Count the lines of the records below that contain the string "resolution", and give only the number.

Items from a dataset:
* * * * *

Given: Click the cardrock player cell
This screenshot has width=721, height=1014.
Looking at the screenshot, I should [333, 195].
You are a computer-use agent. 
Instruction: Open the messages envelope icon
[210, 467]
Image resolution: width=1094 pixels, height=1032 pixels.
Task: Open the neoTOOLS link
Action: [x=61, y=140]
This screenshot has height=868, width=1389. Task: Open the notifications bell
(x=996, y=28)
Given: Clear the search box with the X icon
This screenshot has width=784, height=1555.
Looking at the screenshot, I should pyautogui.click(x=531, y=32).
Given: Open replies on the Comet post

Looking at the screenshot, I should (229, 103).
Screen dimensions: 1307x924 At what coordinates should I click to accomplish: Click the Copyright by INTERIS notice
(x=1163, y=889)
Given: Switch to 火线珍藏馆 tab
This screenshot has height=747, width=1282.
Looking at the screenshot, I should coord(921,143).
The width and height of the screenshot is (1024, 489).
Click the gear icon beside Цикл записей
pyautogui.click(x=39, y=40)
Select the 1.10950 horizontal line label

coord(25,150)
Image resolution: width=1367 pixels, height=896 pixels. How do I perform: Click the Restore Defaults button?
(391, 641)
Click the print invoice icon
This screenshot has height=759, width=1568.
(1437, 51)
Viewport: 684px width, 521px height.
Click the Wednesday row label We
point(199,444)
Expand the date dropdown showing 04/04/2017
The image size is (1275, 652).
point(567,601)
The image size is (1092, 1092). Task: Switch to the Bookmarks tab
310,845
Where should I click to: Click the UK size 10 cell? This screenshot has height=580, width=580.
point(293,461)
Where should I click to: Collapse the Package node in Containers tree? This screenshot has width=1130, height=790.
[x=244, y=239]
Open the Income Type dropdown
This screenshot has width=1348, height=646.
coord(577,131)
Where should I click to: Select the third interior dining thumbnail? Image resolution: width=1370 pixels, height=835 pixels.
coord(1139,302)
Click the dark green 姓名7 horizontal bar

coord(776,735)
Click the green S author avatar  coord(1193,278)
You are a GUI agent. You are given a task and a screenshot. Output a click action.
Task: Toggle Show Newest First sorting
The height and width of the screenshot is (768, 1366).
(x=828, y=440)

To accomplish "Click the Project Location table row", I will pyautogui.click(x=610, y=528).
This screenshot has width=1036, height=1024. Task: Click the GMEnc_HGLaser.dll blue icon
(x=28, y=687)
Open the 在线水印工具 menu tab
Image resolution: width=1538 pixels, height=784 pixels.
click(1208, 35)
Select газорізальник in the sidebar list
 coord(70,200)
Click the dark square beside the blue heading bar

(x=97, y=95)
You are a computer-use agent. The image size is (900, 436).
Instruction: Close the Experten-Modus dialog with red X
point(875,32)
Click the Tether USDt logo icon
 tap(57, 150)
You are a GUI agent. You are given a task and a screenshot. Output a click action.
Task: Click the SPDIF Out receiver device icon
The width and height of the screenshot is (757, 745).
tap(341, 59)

* * * * *

RESULT:
4